I have not published an entry in a couple of weeks but have been working hard! I am working on my entry for Strokestown Park in County Roscommon at the moment, which I will publish soon.
I have updated the home page and each entry with the newly published 2023 open dates.
I am still working on entries for the properties we visited during Heritage Week in August in 2022, so I have lots of work to do! I spent a long time working on the calendars which I have for sale here on the website, https://irishhistorichouses.com/2023/02/15/new-list-published-and-2023-section-482-calendar-order-form/
These list which properties are open on each calendar day of the year.
I have also been planning our trips around Ireland this year, to visit more Section 482 properties. There are no new properties on the list, although Portnason House in County Donegal had dropped off the list in 2022, and is now back on the list. Several other properties have dropped off the listing. I am sorry not to have visited Geragh in Sandycove in Dublin which is no longer listed. I also missed out on seeing Knocknagin House in Balbriggan, which I think sold last year, and is no longer listed – the same goes for Boland’s Lock in Tullamore.
I also didn’t get to visit Ballybur Castle in County Kilkenny, but it is still available to rent out, for weddings, and for group tours: see http://www.ballyburcastle.com/
The oddly named “Prison House” in County Mayo has also dropped off the list. I am also sorry that I did not get to see Cloughjordan House in County Tipperary before it dropped off the list. It remains a wedding and event venue, https://www.cloughjordanhouse.com/
I’m delighted I visited Claregalway Castle last year as it has now changed to be a section 482 accommodation listing. In corresponding with property owners in order to create my calendar, I was alerted to the fact that there are three types of listing for Section 482 properties. A property might be listed as “garden only,” such as Ballynatray or Oakfield Park. A property can be open to the public for sixty days.

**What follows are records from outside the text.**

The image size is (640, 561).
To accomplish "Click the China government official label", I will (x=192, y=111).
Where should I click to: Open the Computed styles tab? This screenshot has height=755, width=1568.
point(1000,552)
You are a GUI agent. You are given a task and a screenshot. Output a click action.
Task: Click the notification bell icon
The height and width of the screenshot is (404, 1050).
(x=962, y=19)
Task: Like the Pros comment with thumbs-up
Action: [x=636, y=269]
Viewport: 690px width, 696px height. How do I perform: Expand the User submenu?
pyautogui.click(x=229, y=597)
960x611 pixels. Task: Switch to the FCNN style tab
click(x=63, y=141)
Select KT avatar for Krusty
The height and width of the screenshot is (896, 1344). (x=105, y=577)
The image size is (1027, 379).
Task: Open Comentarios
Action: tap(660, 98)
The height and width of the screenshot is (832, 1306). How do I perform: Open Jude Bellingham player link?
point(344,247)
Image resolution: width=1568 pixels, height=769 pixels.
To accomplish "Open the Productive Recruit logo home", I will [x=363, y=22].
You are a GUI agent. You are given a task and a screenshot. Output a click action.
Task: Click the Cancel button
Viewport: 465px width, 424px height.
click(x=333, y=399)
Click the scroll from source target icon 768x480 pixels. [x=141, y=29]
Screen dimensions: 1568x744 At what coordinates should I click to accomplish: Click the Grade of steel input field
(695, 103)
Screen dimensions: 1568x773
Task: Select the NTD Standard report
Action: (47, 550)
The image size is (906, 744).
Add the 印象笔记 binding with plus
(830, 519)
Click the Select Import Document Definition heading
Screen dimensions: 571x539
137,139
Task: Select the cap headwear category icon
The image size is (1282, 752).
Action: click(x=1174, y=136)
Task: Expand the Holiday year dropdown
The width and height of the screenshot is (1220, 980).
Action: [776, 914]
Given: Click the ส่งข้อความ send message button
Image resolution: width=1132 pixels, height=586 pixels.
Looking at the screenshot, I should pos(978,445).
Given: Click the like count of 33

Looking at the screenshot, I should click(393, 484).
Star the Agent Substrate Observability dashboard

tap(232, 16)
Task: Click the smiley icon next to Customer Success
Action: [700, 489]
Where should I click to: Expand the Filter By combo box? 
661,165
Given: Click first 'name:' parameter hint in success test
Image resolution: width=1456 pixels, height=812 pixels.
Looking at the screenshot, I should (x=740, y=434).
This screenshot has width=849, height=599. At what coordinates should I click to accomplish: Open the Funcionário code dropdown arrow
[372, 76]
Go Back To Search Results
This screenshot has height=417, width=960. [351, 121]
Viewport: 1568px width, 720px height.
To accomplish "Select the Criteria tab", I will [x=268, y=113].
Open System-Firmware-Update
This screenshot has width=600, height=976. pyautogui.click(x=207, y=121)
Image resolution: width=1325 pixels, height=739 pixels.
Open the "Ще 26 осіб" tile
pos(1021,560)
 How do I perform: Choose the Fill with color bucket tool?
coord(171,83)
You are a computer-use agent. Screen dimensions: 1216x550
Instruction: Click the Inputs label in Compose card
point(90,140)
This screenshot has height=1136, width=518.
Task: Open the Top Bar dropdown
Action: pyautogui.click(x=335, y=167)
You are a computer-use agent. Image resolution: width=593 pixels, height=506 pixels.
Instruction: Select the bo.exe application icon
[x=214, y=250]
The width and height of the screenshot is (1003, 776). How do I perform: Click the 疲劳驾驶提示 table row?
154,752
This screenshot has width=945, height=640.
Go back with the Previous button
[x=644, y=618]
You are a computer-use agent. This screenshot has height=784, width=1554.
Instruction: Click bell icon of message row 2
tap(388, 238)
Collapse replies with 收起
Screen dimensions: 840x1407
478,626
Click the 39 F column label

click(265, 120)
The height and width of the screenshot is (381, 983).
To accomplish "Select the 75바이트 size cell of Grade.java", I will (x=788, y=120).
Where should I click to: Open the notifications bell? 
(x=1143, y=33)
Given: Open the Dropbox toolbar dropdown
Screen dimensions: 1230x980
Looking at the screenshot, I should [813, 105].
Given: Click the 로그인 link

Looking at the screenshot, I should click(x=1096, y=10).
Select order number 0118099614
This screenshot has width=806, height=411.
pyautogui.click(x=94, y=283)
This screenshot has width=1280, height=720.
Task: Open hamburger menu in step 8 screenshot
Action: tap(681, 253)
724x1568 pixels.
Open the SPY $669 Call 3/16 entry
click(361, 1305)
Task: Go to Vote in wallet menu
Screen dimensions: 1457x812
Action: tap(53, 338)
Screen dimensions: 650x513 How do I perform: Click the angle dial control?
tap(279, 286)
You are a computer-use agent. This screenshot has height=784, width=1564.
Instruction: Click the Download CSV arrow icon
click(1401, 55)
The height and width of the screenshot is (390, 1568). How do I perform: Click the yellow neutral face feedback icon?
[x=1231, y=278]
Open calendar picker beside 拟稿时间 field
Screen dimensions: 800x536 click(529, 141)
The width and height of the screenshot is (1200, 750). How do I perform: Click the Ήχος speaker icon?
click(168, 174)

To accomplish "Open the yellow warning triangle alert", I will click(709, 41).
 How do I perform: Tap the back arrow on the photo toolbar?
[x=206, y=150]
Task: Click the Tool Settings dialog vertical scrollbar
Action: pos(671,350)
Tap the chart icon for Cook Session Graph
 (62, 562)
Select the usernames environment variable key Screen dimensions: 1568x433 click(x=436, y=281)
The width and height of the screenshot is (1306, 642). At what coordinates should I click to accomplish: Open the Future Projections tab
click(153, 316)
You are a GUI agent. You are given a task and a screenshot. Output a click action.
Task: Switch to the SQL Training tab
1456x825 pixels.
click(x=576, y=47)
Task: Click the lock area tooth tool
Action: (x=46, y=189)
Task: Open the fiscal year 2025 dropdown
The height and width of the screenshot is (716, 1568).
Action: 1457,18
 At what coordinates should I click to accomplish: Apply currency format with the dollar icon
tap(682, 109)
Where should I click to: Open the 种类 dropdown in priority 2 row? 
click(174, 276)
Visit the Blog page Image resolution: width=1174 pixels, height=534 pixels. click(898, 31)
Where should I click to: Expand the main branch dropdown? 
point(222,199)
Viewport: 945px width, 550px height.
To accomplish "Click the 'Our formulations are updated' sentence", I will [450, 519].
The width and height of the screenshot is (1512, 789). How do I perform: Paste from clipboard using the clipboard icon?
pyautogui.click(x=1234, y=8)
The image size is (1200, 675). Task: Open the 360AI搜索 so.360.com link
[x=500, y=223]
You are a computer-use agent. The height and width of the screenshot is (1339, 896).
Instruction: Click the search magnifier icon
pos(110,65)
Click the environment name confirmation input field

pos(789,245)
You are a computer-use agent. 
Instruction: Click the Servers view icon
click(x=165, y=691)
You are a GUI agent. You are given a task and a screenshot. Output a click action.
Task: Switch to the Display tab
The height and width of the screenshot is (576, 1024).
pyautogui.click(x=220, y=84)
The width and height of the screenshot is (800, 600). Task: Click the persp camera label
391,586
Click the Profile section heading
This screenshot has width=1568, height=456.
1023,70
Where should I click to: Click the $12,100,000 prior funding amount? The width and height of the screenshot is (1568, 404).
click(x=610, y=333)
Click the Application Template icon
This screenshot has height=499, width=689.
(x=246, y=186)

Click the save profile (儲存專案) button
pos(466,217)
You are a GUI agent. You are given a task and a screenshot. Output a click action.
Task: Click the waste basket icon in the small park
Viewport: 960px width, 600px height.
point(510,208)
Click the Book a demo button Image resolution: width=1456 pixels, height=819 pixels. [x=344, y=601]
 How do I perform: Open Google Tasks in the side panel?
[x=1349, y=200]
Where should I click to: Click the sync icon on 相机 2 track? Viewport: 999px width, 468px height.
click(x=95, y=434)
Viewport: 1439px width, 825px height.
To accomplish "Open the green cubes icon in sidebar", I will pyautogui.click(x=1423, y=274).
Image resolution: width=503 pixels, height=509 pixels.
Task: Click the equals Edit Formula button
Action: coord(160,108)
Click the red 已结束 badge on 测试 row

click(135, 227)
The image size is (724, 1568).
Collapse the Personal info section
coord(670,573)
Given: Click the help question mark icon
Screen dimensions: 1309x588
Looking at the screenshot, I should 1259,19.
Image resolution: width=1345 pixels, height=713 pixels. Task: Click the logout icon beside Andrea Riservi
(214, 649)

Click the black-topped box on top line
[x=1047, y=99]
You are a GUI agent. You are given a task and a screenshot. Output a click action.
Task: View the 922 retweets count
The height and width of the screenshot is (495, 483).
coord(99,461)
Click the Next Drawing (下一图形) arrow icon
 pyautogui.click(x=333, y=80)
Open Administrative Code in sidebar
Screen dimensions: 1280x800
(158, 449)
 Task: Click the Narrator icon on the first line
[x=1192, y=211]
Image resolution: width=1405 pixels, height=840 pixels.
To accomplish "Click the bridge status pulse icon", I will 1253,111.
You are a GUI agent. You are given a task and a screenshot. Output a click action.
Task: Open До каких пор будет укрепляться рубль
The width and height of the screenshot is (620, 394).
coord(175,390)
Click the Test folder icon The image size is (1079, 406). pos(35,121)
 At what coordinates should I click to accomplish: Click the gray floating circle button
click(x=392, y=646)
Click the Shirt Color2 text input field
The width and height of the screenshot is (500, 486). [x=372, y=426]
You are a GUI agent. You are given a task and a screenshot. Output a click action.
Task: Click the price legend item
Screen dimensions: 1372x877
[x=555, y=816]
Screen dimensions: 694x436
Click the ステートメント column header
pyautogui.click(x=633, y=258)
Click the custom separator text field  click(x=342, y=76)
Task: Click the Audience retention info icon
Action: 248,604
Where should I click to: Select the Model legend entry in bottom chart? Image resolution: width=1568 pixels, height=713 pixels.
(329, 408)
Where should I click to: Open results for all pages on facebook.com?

Or else a property can be listed as Accommodation. If it is listed as Accommodation it does not have to open to the public except when providing accommodation. Some accommodation properties do kindly list open dates for public visits.
Before I realised this distinction, several Accommodation listing owners generously opened their house to me for a tour. I want to highlight this distinction as it means you cannot show up at an accommodation listing expecting a tour!
Some Section 482 properties provide accommodation but are not classified under the Accommodation listing, for various reasons – for example, they may not be open for the required six months of the year. I would recommend that you contact the property before visiting, as they may be hosting a wedding or event.
The final property that has dropped off the Section 482 listing is a garden, Knockanree in County Wicklow. Unfortunately I missed out on visiting there also.
It just goes to show, I must try to visit places while they are on the list! Properties are generally on the list for a minimum of five years.
This year Stephen and I are treating ourselves to a stay in Ballyseede Castle in County Kerry, and we will also be revisiting the wonderful Bantry House. I have plotted out our year’s visiting, but even if we visit one property every weekend, we still won’t see every property!